▸ SOURCE DATA:
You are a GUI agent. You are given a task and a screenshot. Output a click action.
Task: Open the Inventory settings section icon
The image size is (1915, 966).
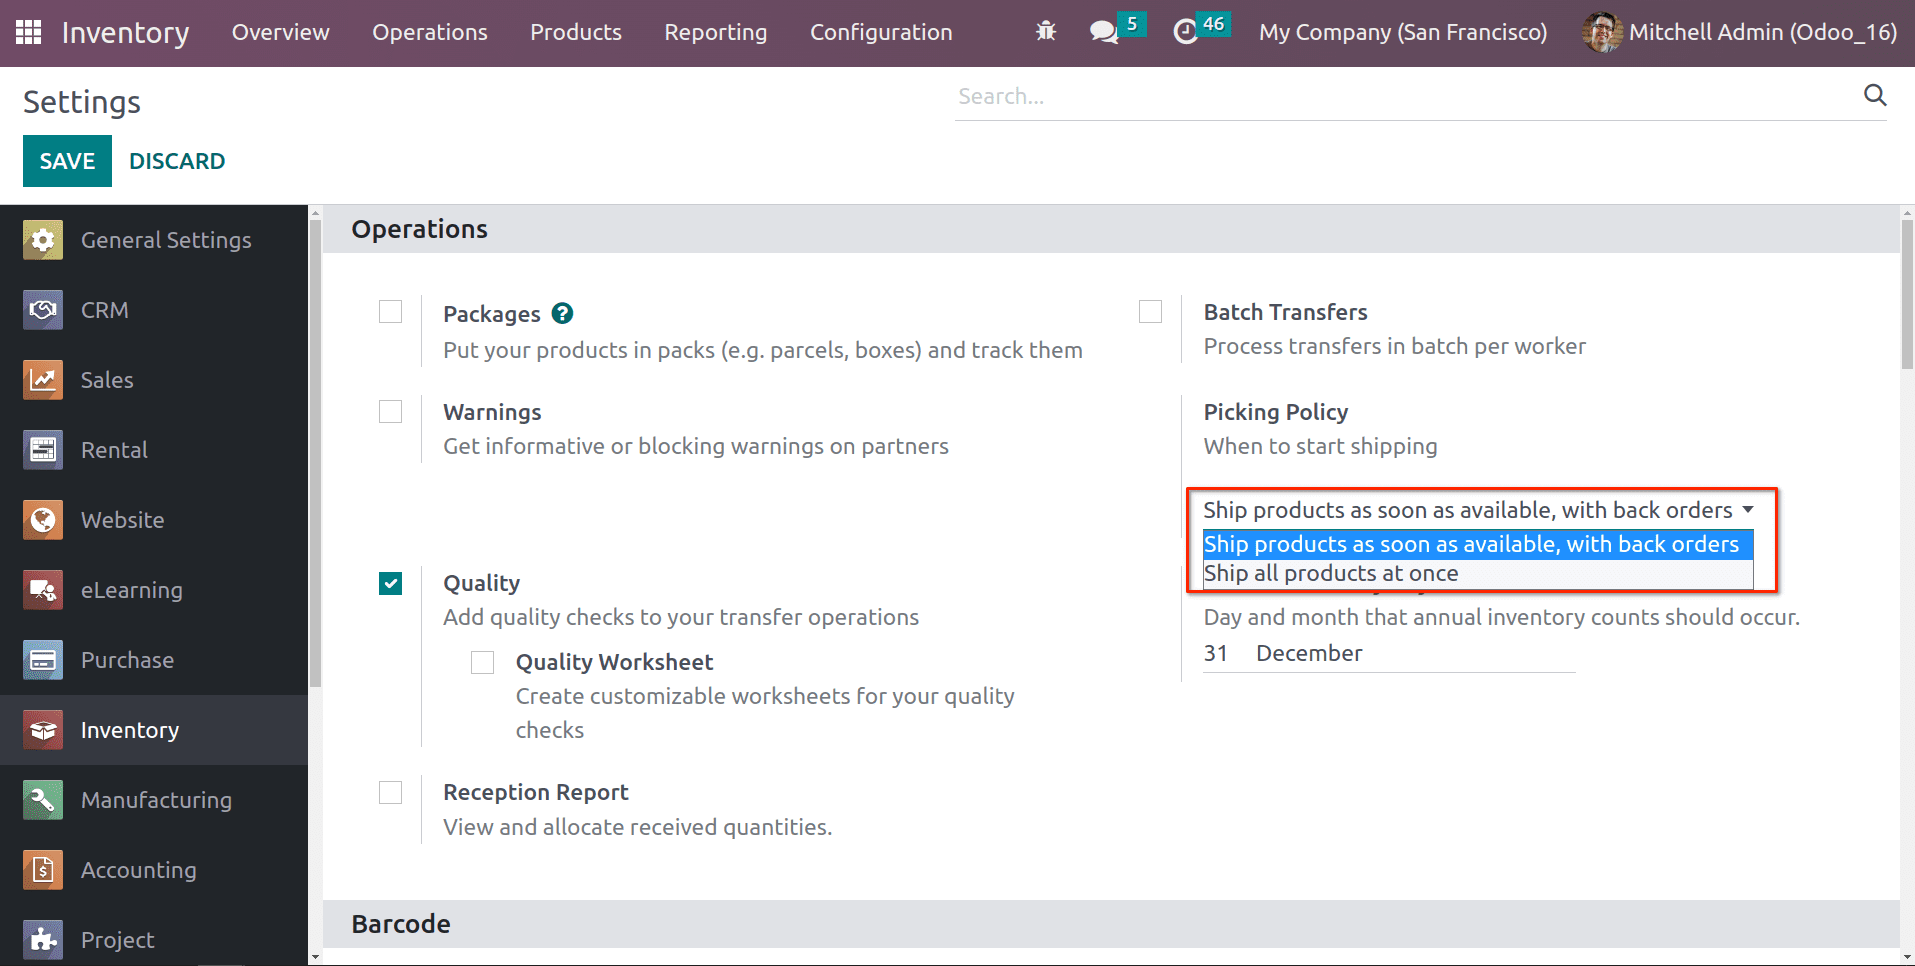(x=42, y=730)
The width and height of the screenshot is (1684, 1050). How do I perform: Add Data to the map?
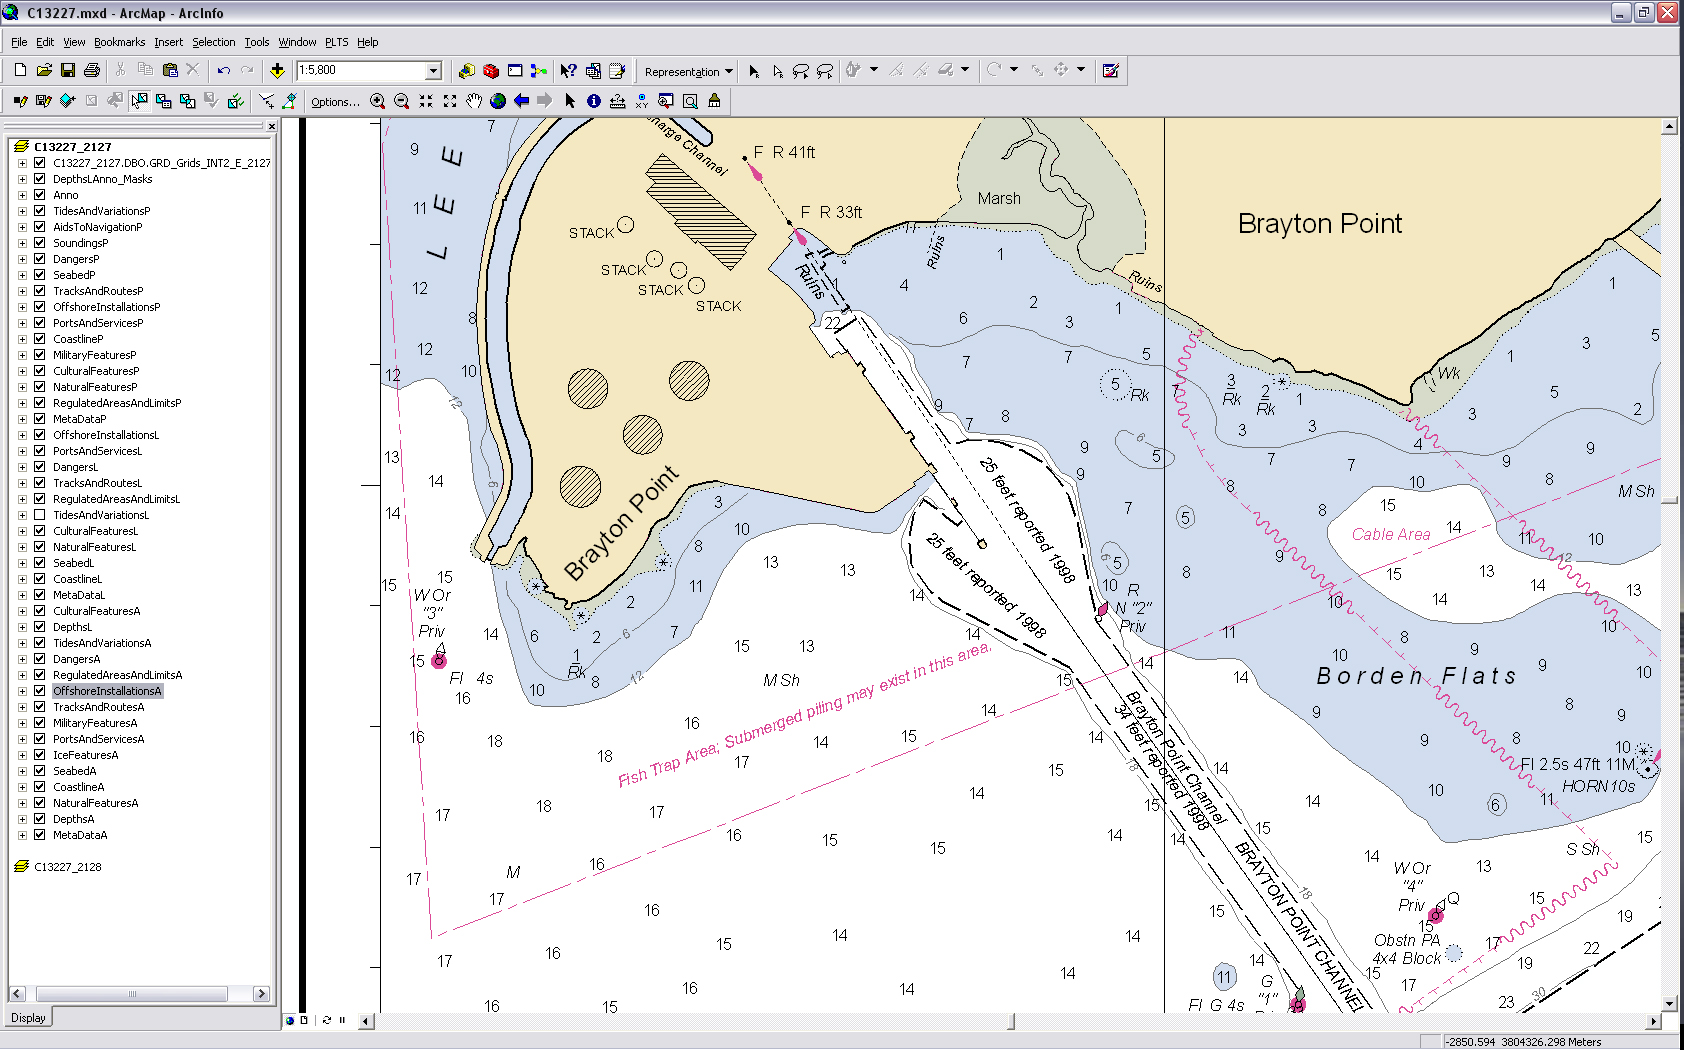point(277,70)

▸ YOUR GOAL:
An exact copy of the lines from the line containing "The width and" through the final line of the listing, without pictures, is the expected result.

▸ FINISHED EXERCISE:
The width and height of the screenshot is (1684, 1050). How do I perform: Add Data to the map?
point(277,70)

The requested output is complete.